Em condições normais, a destituição da máxima responsável do Ministério Público caberia à Assembleia Nacional, actualmente dominada pela oposição. No entanto, e segundo dá conta o El País, o STJ prepara-se para aproveitar a guerra que abriu com o parlamento para fazer cair Ortega: em 2016, depois da vitória da oposição nas legislativas que lhe garantiu a maioria dos deputados, o Supremo declarou o parlamento "em desrespeito" e o Governo deixou de reconhecer as suas decisões; em Março, foi ainda mais longe ao destituir a Assembleia Nacional e assumir as funções do orgão legislativo.

Maduro substitui lideranças militares

Na passada segunda-feira a Venezuela viveu mais um dia de protestos contra o regime. Como tem ocorrido quase sempre até aqui, a acção culminou em confrontos com a polícia, e com a morte de Fabian Urbina, um jovem de 17 anos. O ministro do Interior, Nestor Reverol, admitiu que a morte do manifestante se deveu ao “excessivo uso da força” por parte das autoridades e garantiu que os responsáveis seriam julgados.

Mais tarde surgiram imagens que mostram Urbina, entre outros manifestantes, a lançar pedras contra membros da Guarda Nacional Bolivariana (GNB). Um dos guardas dispara uma arma directamente contra o grupo, atingindo mortalmente o jovem -- foi a 75ª vítima em 80 dias de manifestações, segundo os dados oficiais. 

No dia seguinte, o Presidente Nicolás Maduro surgiu nas televisões nacionais, numa declaração de duas horas em que informou que vai substituir alguns dos seus altos quadros militares, entre os quais o comandante da GNB, Antonio Benavides, além dos responsáveis do Exército, da Marinha e da Força Aérea. Ao mesmo tempo, Maduro anunciou o recrutamento de 40 mil novos oficiais da polícia e da GNB.

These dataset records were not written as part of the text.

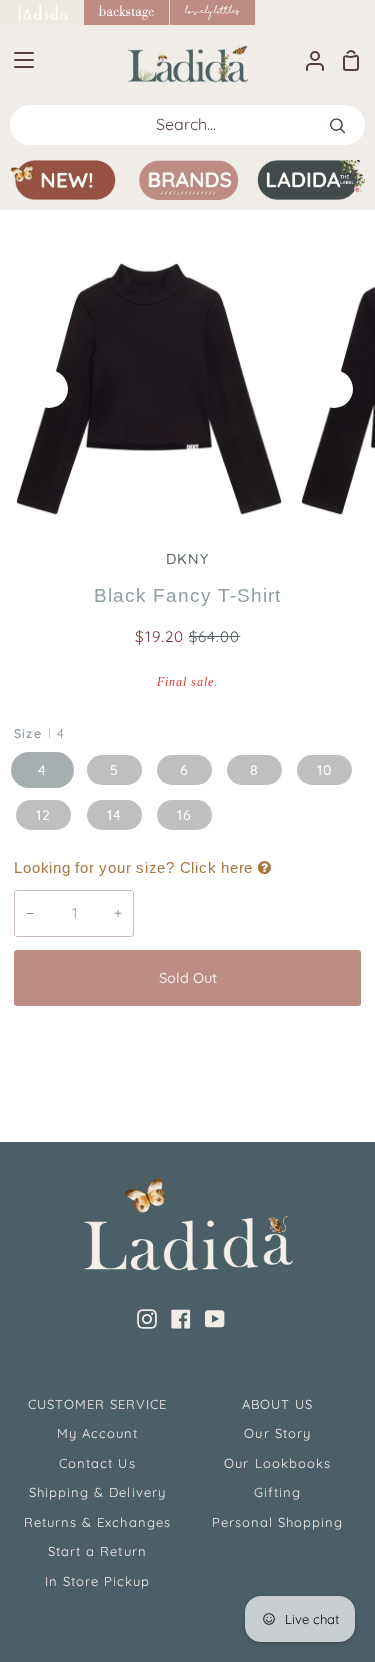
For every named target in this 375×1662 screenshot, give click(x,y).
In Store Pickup (98, 1581)
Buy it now (188, 1044)
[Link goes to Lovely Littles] (213, 12)
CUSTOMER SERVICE (98, 1404)
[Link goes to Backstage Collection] (127, 12)
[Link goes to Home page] (42, 12)
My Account (97, 1433)
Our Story (277, 1433)
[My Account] (307, 60)
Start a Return (97, 1551)
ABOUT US (277, 1404)
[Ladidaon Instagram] (147, 1319)
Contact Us (97, 1463)
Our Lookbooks (277, 1463)
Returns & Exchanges (97, 1522)
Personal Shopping (278, 1522)
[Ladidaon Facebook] (181, 1319)
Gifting (277, 1492)
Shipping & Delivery (97, 1492)
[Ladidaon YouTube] (215, 1319)
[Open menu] (18, 60)
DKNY (187, 559)
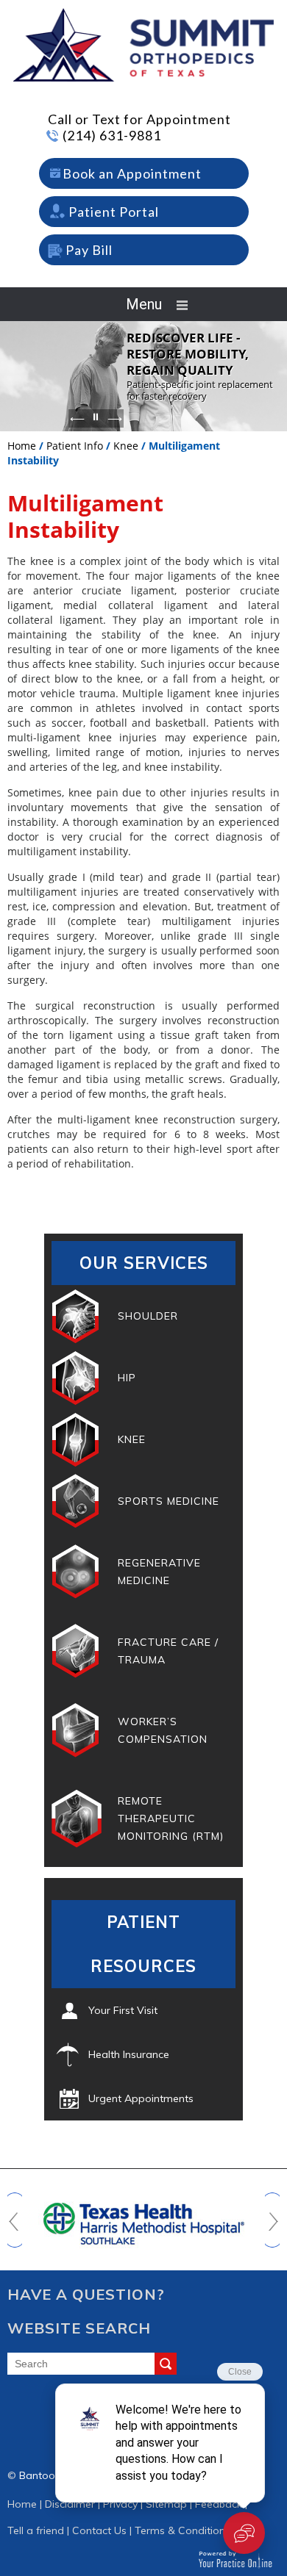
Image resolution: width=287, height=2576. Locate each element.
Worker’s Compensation (163, 1730)
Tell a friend (35, 2530)
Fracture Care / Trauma (168, 1651)
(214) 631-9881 (112, 135)
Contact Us (99, 2530)
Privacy (120, 2504)
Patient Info (74, 446)
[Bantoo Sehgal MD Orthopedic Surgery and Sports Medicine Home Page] (143, 44)
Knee (125, 446)
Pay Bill (89, 250)
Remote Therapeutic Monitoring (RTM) (171, 1818)
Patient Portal (113, 212)
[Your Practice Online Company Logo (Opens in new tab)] (235, 2559)
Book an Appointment (132, 173)
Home (21, 446)
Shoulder (148, 1316)
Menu (144, 304)
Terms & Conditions (182, 2530)
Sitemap (166, 2504)
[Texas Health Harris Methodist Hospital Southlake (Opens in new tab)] (143, 2217)
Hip (127, 1377)
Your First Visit (122, 2010)
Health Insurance (128, 2054)
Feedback (218, 2504)
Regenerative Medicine (159, 1571)
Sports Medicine (168, 1501)
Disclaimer (70, 2504)
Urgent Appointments (141, 2098)
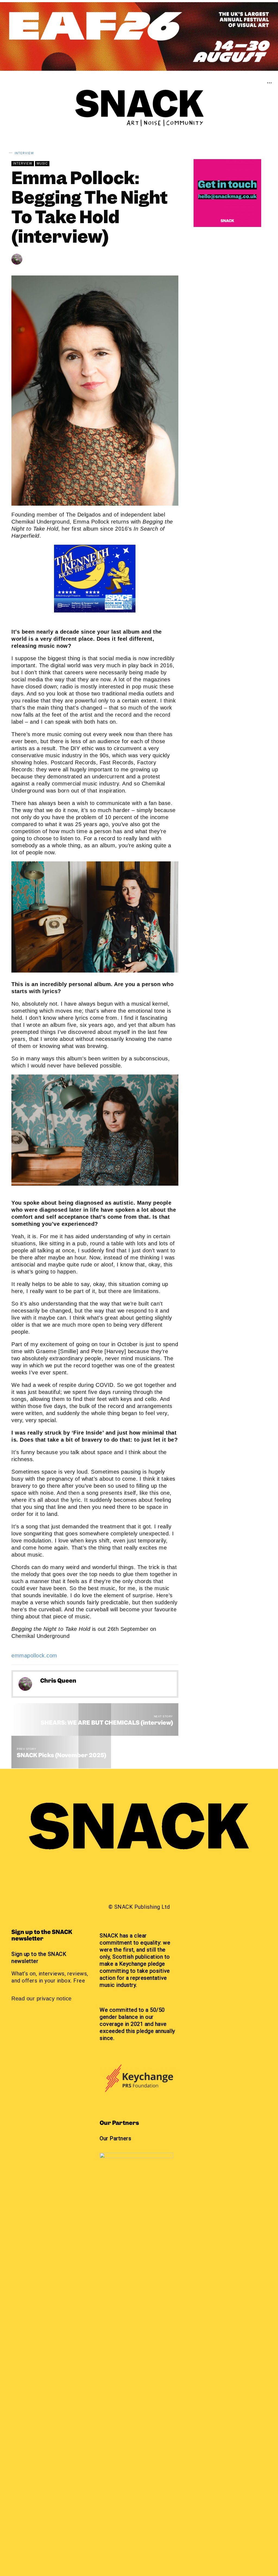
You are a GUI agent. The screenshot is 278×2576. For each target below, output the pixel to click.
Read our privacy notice (41, 1998)
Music (42, 163)
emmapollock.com (34, 1655)
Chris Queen (46, 259)
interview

A GNB tem estado na linha da frente na resposta aos protestos sendo, por isso, acusada de utilização excessiva da força e de ser responsável pela maioria das mortes de manifestantes. Algumas das acusações tiveram como alvo Benavides, que rejeitou sempre quaisquer violações dos direitos humanos.

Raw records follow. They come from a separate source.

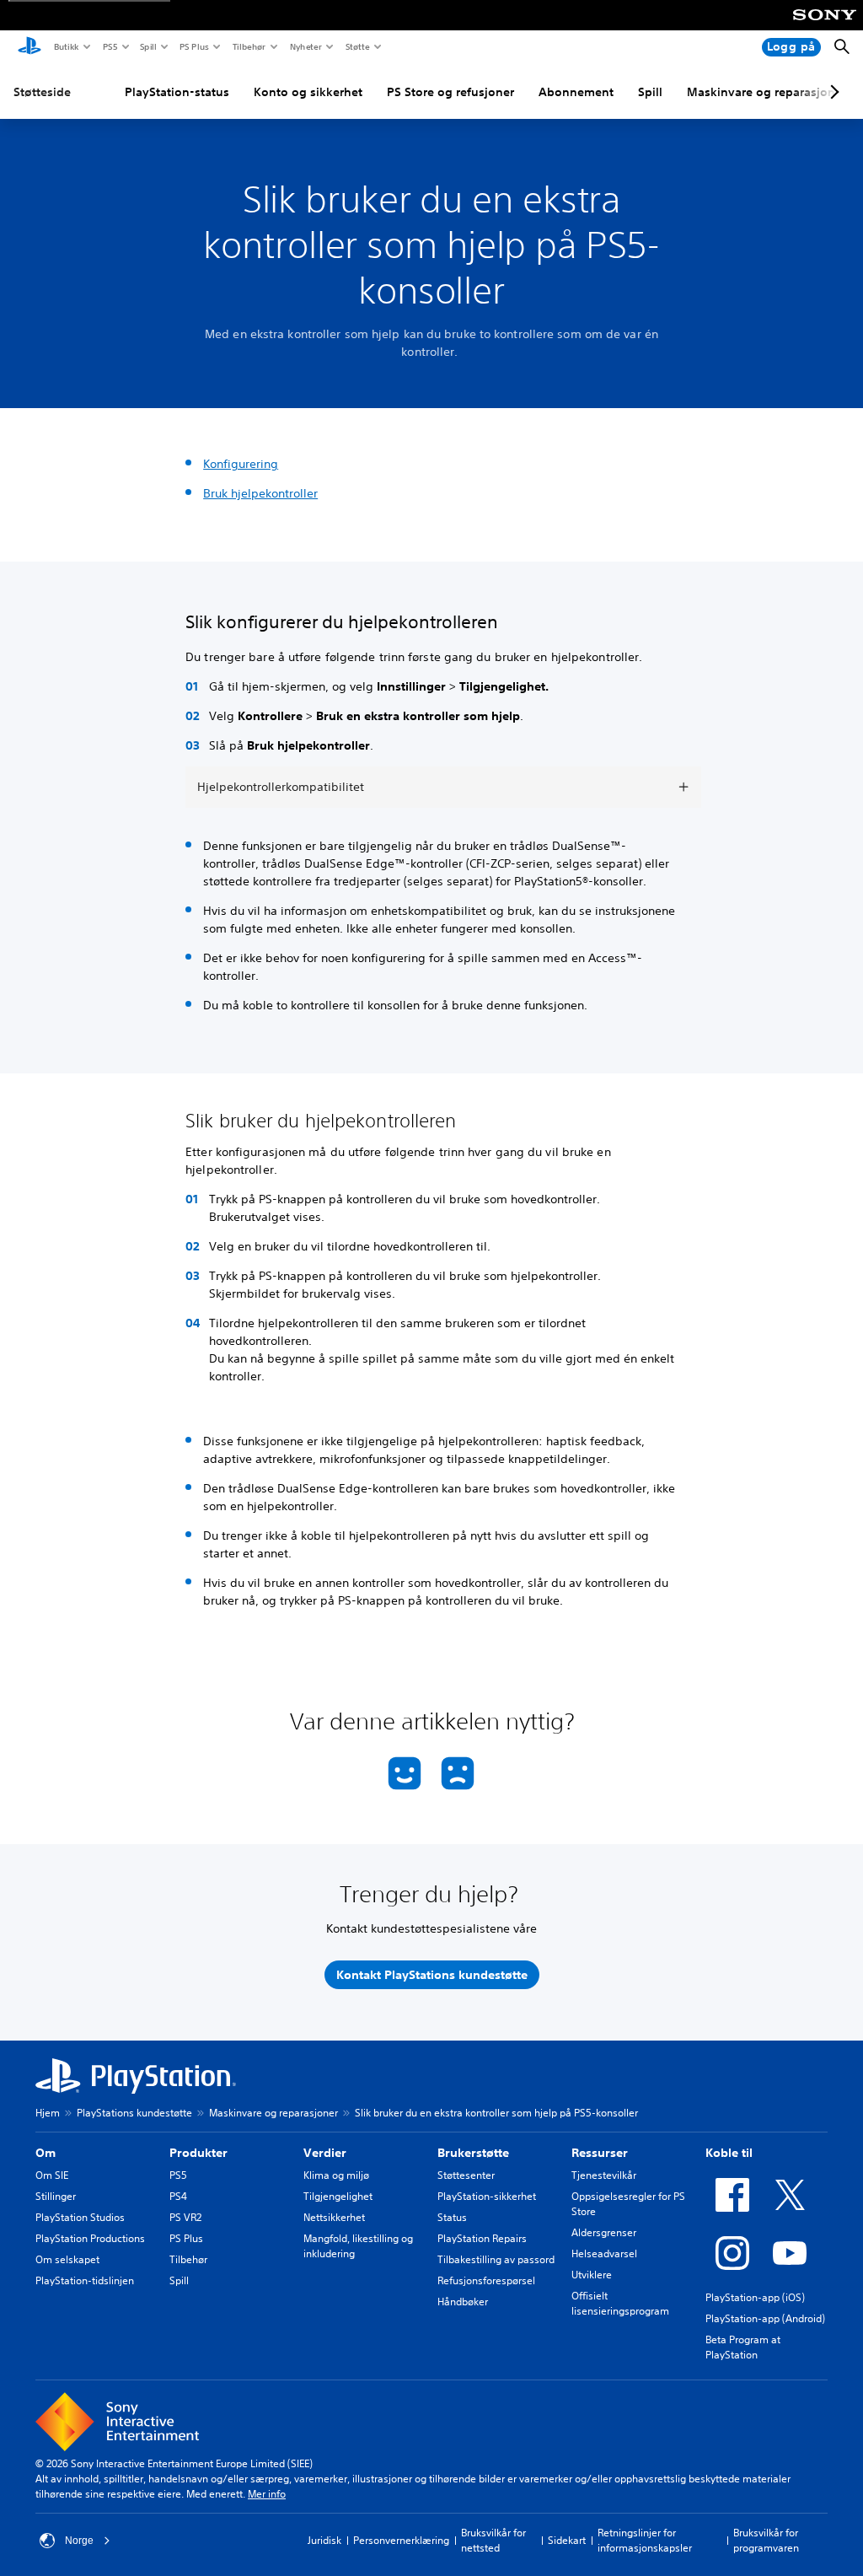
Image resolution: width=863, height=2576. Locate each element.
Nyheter (305, 46)
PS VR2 (185, 2217)
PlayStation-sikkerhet (486, 2196)
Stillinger (55, 2196)
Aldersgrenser (603, 2232)
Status (452, 2217)
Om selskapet (67, 2259)
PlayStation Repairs (482, 2238)
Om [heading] (45, 2152)
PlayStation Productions (90, 2238)
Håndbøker (462, 2301)
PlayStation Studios (80, 2217)
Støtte (357, 46)
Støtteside (42, 91)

Cimeira da OEA tensa mas sem condenação a Maduro

Entretanto, na cidade de Cancun, onde decorre a cimeira da Organização dos Estados Americanos (OEA), uma proposta de condenação da actuação do Governo de Caracas, apresentada pelo anfitrião México, não recolheu os 23 votos necessários para ser aprovada (20 países votaram a favor, cinco votaram contra e oito abstiveram-se).

Delcy Rodríguez, ministra dos Negócios Estrangeiros da Venezuela, e líder da delegação do país na cimeira da OEA, respondeu a cada acusação feita ao seu Governo. Como relata o El País, a ministra acusou os países críticos de ingerência com o intuito de provocar uma guerra civil na Venezuela.

Uma ausência notada na cimeira, considerada a mais relevante dos últimos anos, foi a do secretário de Estado norte-americano, Rex Tillerson.